- **Task description**: Find the string "Series" in the records. Copy each line that has it.

- **Task data**:
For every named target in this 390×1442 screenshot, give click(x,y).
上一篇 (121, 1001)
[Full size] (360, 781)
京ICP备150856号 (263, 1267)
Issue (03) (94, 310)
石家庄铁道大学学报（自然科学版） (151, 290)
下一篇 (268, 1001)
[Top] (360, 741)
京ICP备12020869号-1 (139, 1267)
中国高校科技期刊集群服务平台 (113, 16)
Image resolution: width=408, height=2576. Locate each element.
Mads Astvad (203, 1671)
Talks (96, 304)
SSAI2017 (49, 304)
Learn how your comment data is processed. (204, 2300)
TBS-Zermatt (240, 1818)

...

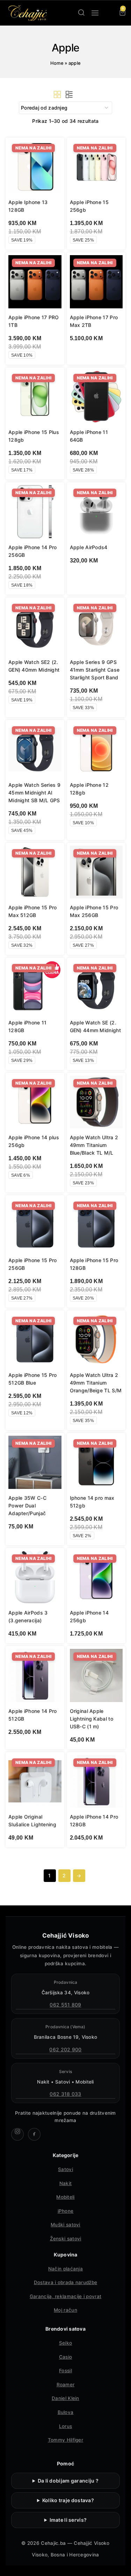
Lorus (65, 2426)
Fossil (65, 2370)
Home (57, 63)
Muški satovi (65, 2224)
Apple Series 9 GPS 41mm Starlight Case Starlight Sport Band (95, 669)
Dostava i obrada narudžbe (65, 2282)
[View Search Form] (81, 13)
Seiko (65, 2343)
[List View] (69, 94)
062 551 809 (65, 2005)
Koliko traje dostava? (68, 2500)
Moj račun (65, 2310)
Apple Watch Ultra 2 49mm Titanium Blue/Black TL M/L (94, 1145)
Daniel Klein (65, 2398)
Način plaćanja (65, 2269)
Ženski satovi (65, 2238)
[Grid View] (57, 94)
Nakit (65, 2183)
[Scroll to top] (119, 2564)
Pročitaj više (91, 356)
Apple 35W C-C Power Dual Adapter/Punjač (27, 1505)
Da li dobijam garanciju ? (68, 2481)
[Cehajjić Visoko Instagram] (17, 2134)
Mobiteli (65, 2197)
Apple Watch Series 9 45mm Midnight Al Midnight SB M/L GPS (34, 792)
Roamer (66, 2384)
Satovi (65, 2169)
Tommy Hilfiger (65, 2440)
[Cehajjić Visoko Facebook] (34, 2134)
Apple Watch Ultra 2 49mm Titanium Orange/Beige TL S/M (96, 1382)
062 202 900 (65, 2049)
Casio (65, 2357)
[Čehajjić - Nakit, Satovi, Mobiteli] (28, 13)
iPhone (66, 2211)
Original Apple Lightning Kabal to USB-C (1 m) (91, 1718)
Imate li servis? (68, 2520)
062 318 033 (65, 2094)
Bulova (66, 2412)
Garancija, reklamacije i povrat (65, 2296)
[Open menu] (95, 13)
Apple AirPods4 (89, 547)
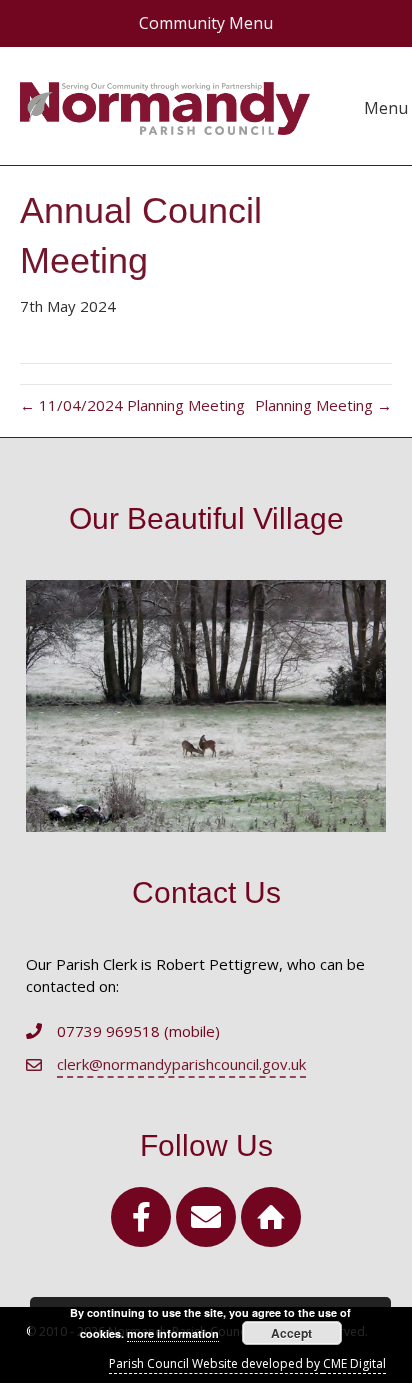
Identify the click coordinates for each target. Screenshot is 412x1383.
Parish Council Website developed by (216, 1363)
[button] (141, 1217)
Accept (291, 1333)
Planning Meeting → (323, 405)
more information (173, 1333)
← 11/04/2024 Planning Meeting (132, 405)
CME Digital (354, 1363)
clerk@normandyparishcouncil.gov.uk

- **Written answer**:
Apple Series 9 GPS 41mm Starlight Case Starlight Sport Band (95, 669)
Apple Watch Series 9 45mm Midnight Al Midnight SB M/L GPS (34, 792)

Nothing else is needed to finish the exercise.